Content starts

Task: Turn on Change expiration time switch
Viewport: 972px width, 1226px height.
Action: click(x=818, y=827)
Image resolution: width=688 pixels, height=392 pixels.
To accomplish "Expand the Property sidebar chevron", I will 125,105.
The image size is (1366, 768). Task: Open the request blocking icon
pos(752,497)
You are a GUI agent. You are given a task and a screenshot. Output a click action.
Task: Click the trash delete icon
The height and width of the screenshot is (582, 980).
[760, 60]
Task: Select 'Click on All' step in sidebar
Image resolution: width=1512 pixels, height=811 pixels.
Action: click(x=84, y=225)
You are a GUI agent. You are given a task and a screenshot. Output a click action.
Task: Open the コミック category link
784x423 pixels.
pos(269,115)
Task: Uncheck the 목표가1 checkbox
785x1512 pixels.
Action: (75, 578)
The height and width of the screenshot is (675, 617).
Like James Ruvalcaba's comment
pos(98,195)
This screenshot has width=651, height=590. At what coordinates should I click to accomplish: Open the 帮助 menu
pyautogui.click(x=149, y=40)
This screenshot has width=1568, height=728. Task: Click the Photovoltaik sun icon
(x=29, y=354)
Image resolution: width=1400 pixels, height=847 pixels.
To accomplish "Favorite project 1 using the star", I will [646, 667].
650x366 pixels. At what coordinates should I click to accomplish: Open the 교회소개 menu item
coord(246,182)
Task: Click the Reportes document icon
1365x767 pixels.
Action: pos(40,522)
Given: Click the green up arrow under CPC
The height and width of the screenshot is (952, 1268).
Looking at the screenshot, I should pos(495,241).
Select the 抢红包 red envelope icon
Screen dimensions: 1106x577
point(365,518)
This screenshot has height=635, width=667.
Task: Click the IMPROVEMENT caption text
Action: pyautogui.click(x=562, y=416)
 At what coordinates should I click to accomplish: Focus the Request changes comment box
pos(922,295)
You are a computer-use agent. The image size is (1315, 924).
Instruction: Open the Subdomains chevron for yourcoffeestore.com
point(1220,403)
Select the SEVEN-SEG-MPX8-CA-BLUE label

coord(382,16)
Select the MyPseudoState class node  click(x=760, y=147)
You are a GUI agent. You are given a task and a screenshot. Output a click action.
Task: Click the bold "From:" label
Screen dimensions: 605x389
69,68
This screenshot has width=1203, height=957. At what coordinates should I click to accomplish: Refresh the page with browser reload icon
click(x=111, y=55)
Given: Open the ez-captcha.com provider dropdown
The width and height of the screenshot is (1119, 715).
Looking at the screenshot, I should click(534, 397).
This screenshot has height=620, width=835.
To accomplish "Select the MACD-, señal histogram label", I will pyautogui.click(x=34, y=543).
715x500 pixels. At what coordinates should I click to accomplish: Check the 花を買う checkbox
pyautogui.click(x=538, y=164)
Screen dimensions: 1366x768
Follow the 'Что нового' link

Content ends

:: EXERCISE ::
What is the number of lines in the material above that carry the word "will"? Respond with that count and nothing more.

:: WRITTEN SOLUTION ::
3